━━ Document text ━━

Referring now to FIGS. 2, 4 and 5, the gear pump 19 comprises a pump cover 20 secured to the front wall 21 of the engine casing 1 by means of bolts 22. The bolts 22 are screwed into threaded openings 23 in the front wall 21 through openings 24 in the cover 20.

Inside the pump cover 20, there is provided an outwardly toothed member 25, fitted to the crankshaft 6 by means of a spline engagement, and an inwardly toothed ring member 26 meshing with the outwardly toothed member 25 as shown in FIG. 4. A crescent-shaped guiding member 27 projecting from one side of the cover 20 abuts against the surface of the front wall 21 at a point 28. The outer surface 29 of the ring member 26 slidingly contacts the inner surface of the cover 20. The inner surface 31 of the ring member 26 slidingly contacts the outer surface 32 of the crescent-shaped guiding member 27, so that a plurality of partitions 33 are formed therebetween. The outer surface 34 of the outwardly toothed member 25 slidingly contacts the inner surface 35 of the crescent-shaped guiding member 27, so that a plurality of other partitions 36 formed therebetween.

As is shown in FIG. 5, the front wall 21 has an inlet passageway 37 and an inlet port 38 communicated therewith, the inlet port 38 being communicated with the conduit 18 (shown in FIG. 1). The front wall 21 also has an outlet passageway 39 and an outlet port 40 communicated therewith, the outlet passageway 39 being communicated with a pressure regulating valve 41 (shown in FIG. 6).

━━━

== Problems ==
A. Rewrite the part of the gear pump description that opens with the words containing "As is shown" and closes with "in FIG. 6).", changing "pressure regulating valve 41" to "relief valve 41".
B. Carry on the gear pump description from its last sentence.

━━ Items ━━

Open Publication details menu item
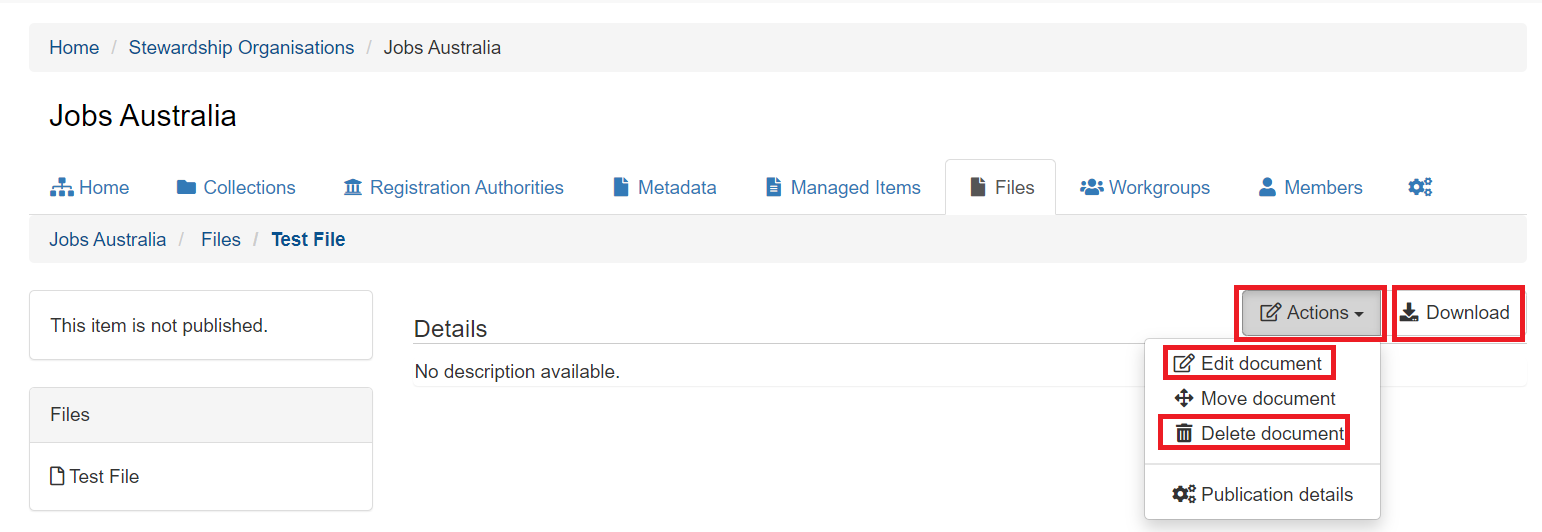Viewport: 1542px width, 532px height. click(1263, 495)
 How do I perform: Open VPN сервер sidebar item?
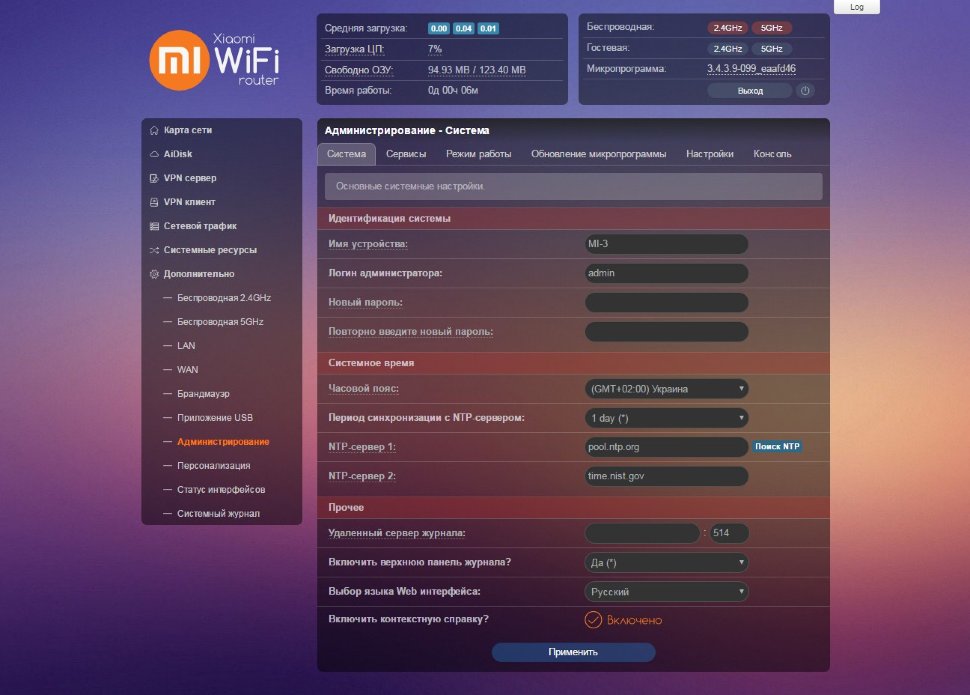point(189,178)
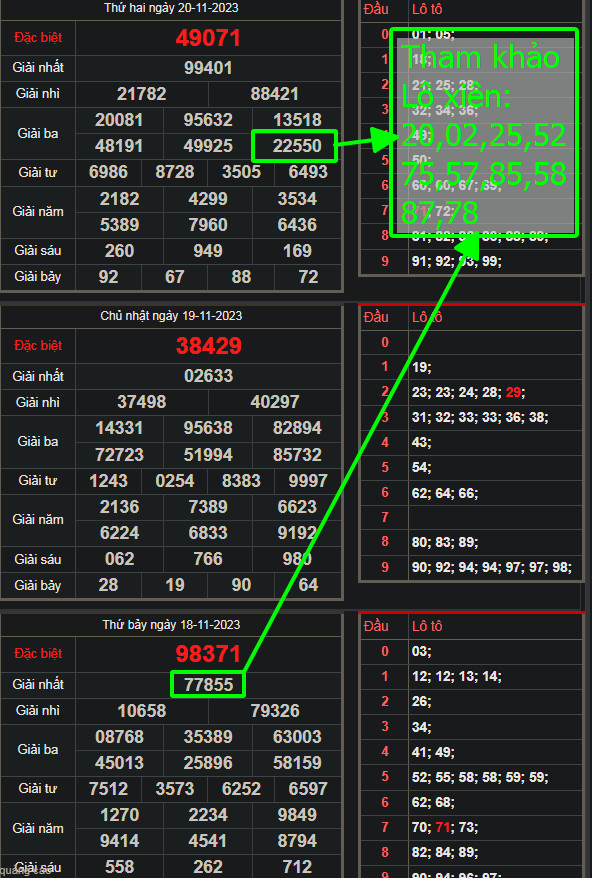Click first prize number 02633
592x878 pixels.
[208, 376]
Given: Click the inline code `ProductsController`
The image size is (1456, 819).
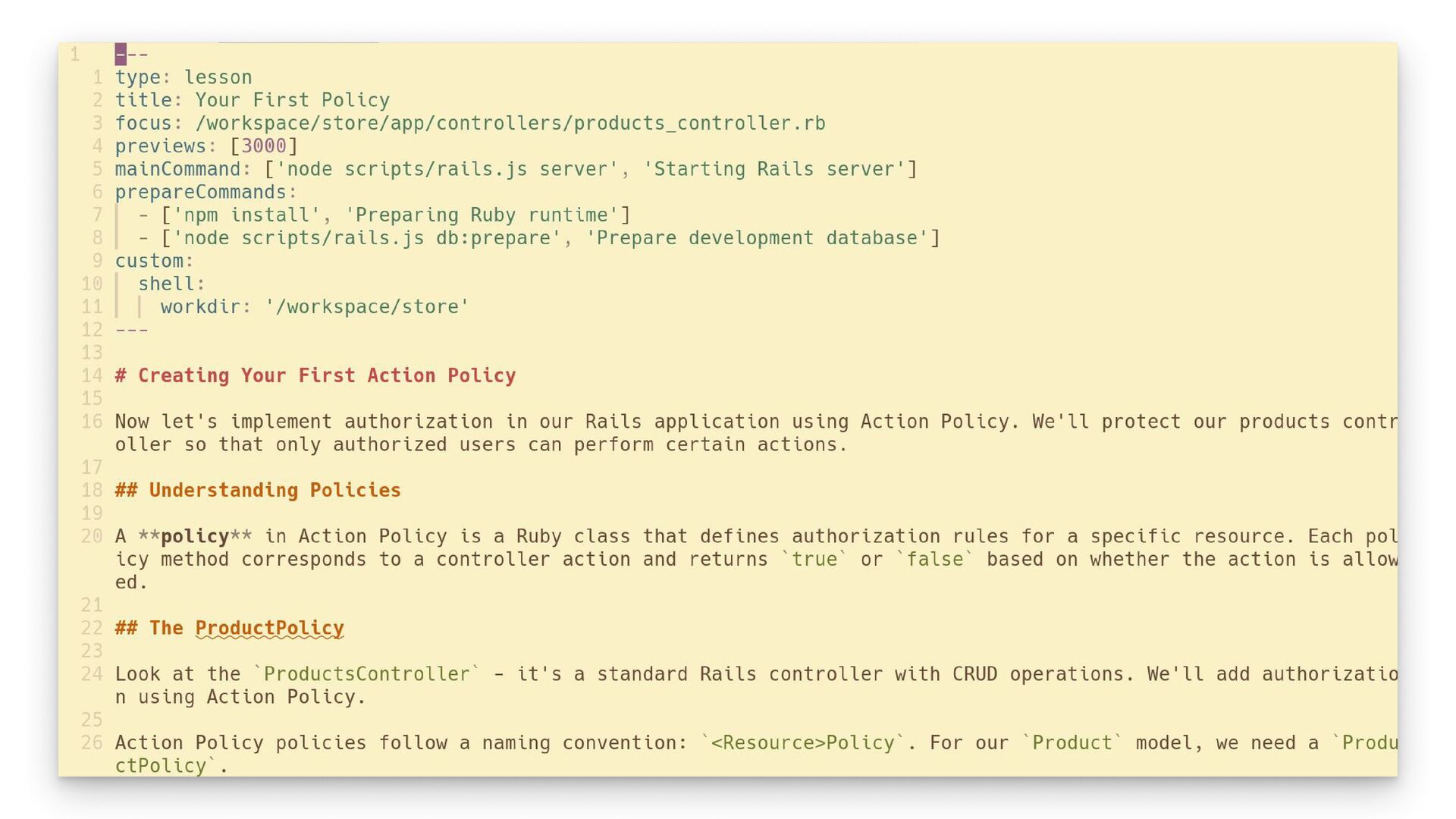Looking at the screenshot, I should pyautogui.click(x=366, y=674).
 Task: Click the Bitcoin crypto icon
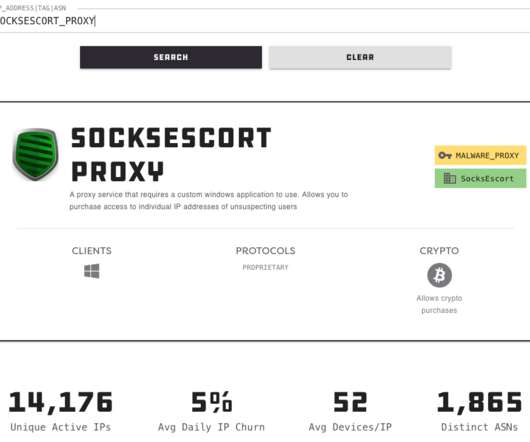click(x=439, y=275)
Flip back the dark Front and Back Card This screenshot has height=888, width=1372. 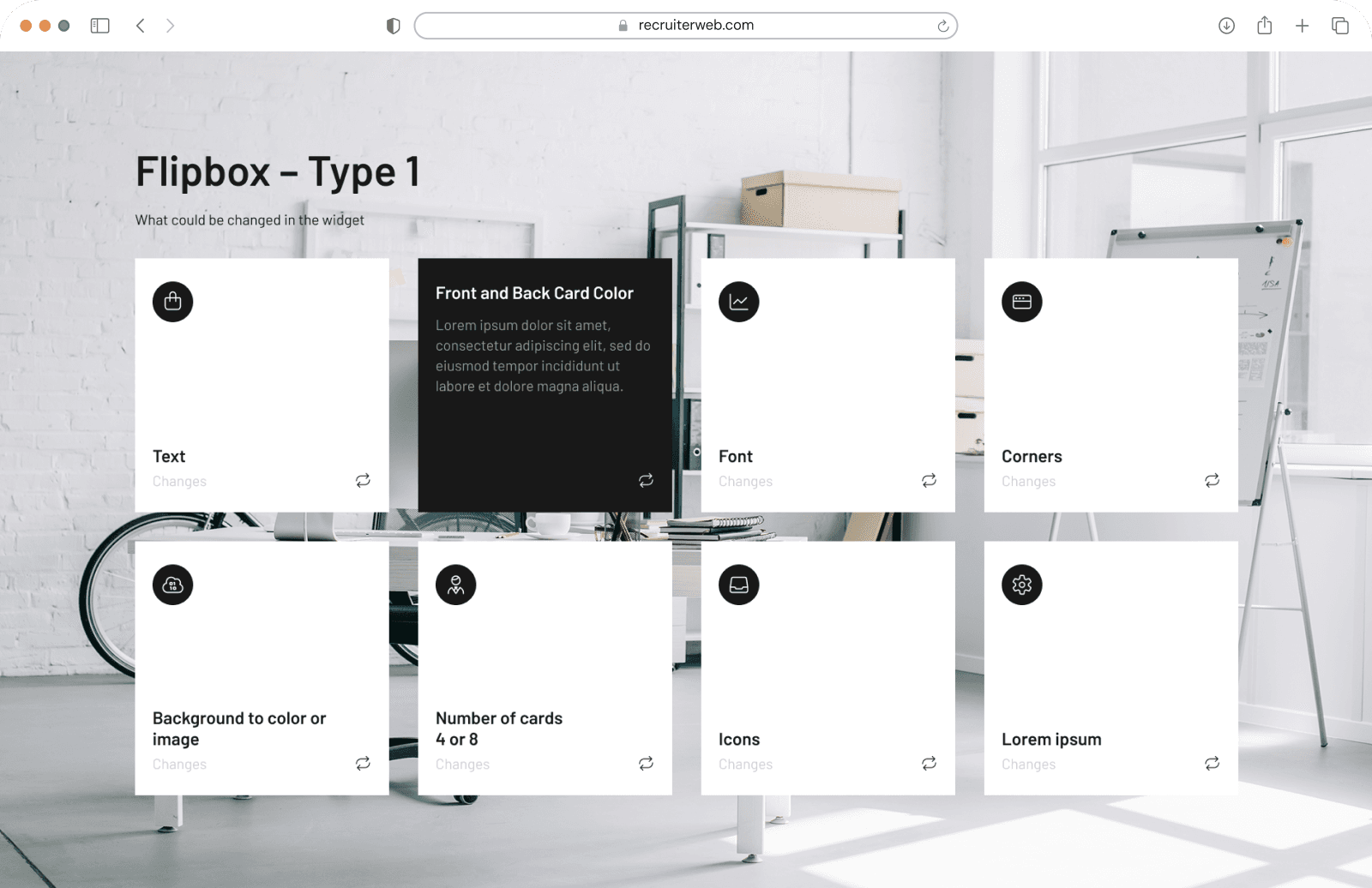click(646, 480)
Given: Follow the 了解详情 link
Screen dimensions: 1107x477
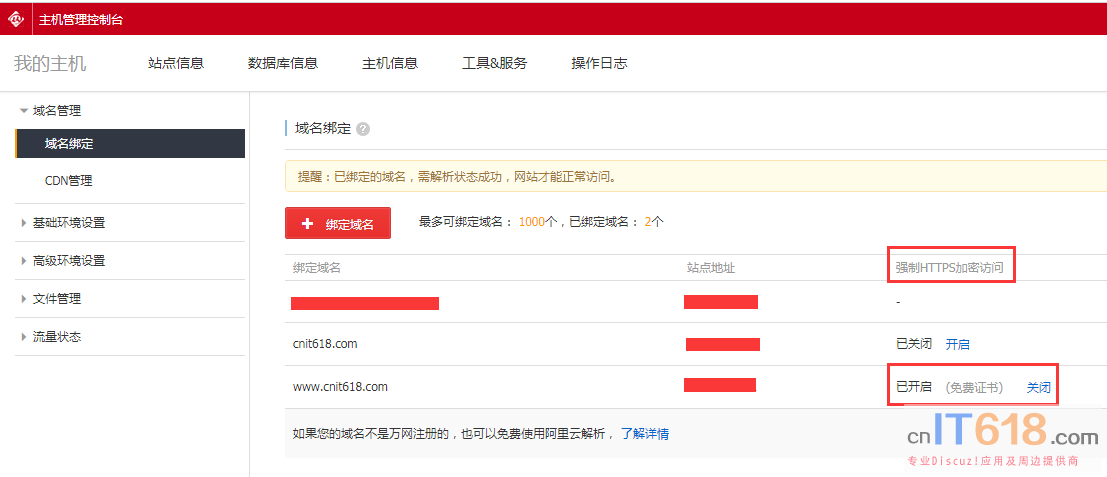Looking at the screenshot, I should tap(645, 434).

━━━

== Outputs in order ==
A.
As is shown in FIG. 5, the front wall 21 has an inlet passageway 37 and an inlet port 38 communicated therewith, the inlet port 38 being communicated with the conduit 18 (shown in FIG. 1). The front wall 21 also has an outlet passageway 39 and an outlet port 40 communicated therewith, the outlet passageway 39 being communicated with a relief valve 41 (shown in FIG. 6).

B.
Referring to FIG. 6, the pressure-regulating valve 41 comprises a housing 42 formed integrally to the pump cover 20 (shown in FIG. 2). The housing 42 has a cylindrical bore 43 and a passageway 44 communicated with the passageway 39. A cylindrical valve member 45 is accommodated in the bore 43. The valve member 45 is urged against a shoulder 46 of the bore 43 by means of a spring 47, one end of which abuts against the upper surface 48 of the valve member 45, and the other end of which abuts against a stop 49 screwed to the upper end of the bore 43. The bore 43 is communicated with a conduit 51 through a passageway 50 defined in the housing 42.

The conventional circulation of the lubricating oil in the internal combustion engine described above is carried out as follows.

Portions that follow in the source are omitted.